Dublin is seeking a buyer for EBS, and Cardinal was looking at injecting up to 600 million euros and could use it to make further deals, the source said. [ID:nWLA7763]

But analysts said there was limited scope for the top banks to sell assets and any sales could be at a discount, or require the government to cap potential losses.

Dutch Finance Minister Jan Kees de Jager warned there will have to be pain in any consolidation.

“The amount of money needed to clean up the Irish banking system is now being studied by experts. Shareholders and holders of subordinated bonds in Irish banks will have to bleed in a restructuring process,” he said.

Allied Irish Banks ALBK.IALBK.L has already sold prize assets in Poland and the United States and last week halted the sale of its UK business due to a lack of interest.

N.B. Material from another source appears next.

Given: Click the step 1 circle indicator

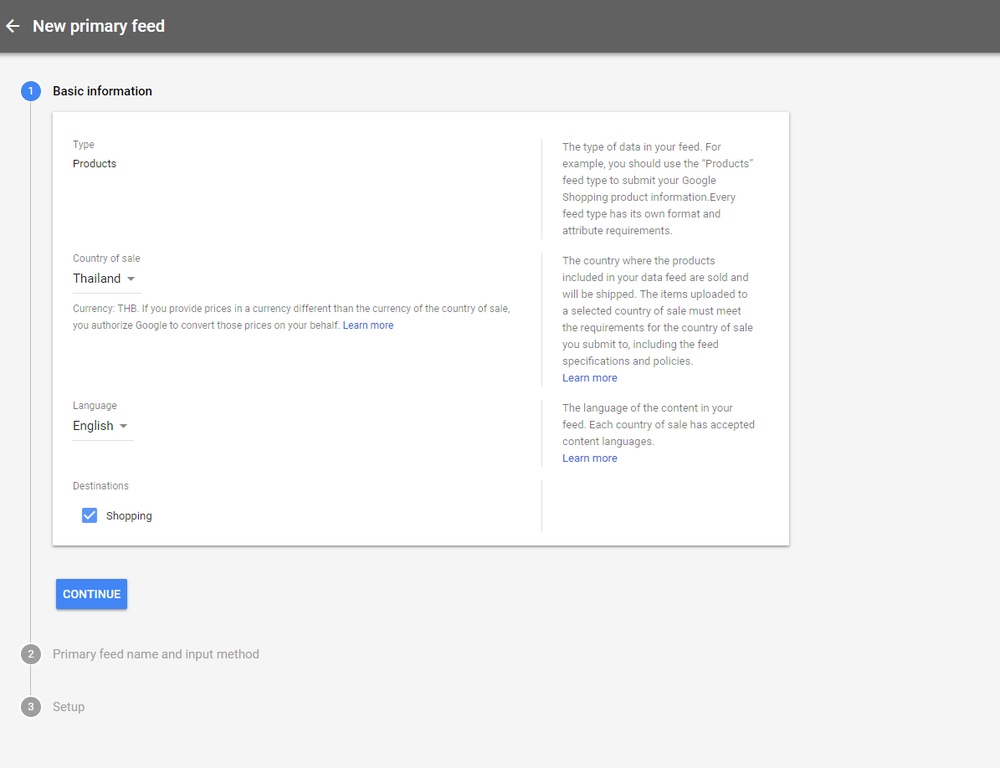Looking at the screenshot, I should tap(30, 90).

“We are of the view that any fast-track forced disposal of assets will more than likely have to come at a discount to book-value, even after allowing for government indemnities in relation to future loan losses,” said Ciaran Callaghan, analyst at NCB in Dublin.

He said that the government faces a “difficult task” in accelerating the deleveraging of assets and reducing its reliance on European Central Bank funding.

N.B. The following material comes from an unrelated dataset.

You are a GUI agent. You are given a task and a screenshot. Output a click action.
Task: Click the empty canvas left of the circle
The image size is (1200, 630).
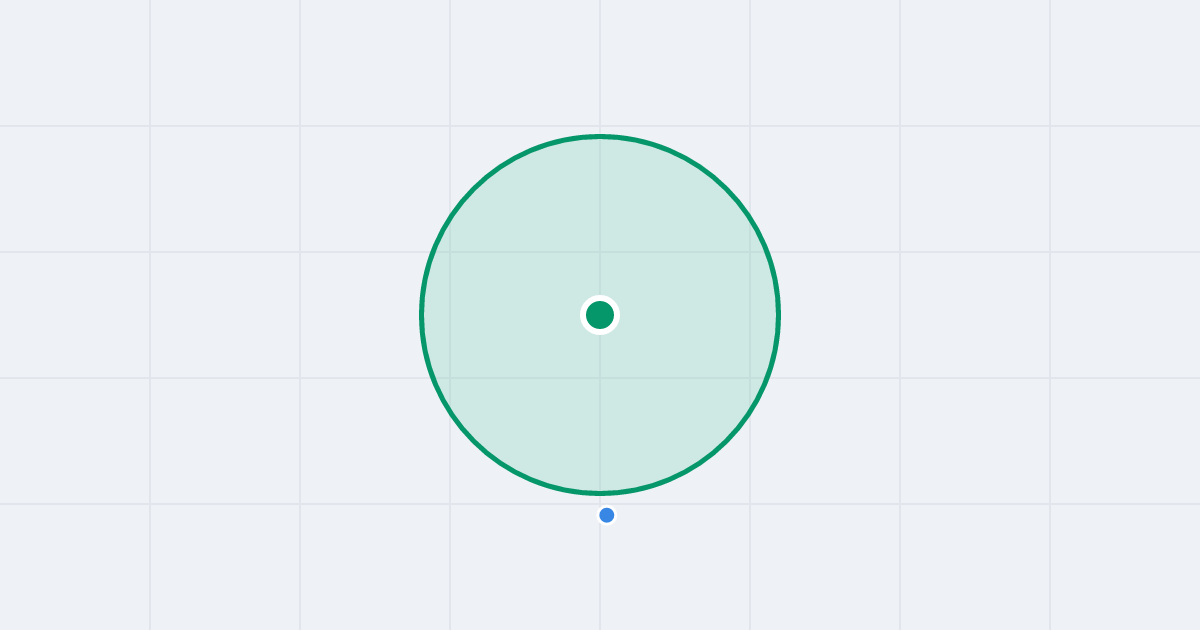point(225,315)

For stories on the Irish bailout, click on: [ID:nLDE68T0MG]


Gary McCarthy, analyst at Collins Stewart, said Honohan’s comments could signal something even more dramatic, such as the entire sale of AIB.

“An option, albeit one that is difficult to execute, is that one of the banks disappears from the state balance sheet,” he said. “This is an issue not just about capital, it is about the day-to-day funding as well.”

Shares in Bank of Ireland BKIR.IBKIR.L tumbled 24 percent and AIB lost 19 percent as shareholders face dilution from more capital injections, that could see AIB effectively nationalised.

“That the banks will be obliged to raise further capital now looks assured; what remains unclear is the magnitude, timing and source of any required increase,” Emer Lang, analyst at Davy, said in a research note.

Some of the bailout loans could be used to immediately recapitalise the banks, but most of the funds are seen as a backstop in case they need capital and to ease funding strains, officials have said.

Honohan said a so-called “bad bank” plan unveiled a year ago, known as NAMA, had not shored up lenders and had been too slow to implement.

“It has not had the result we had hoped for,” he said. “Well, we have to have another go. I am not hearing too many people saying change course, you got it completely wrong, they are saying this is pretty big and it is not surprising we have not got through it yet.”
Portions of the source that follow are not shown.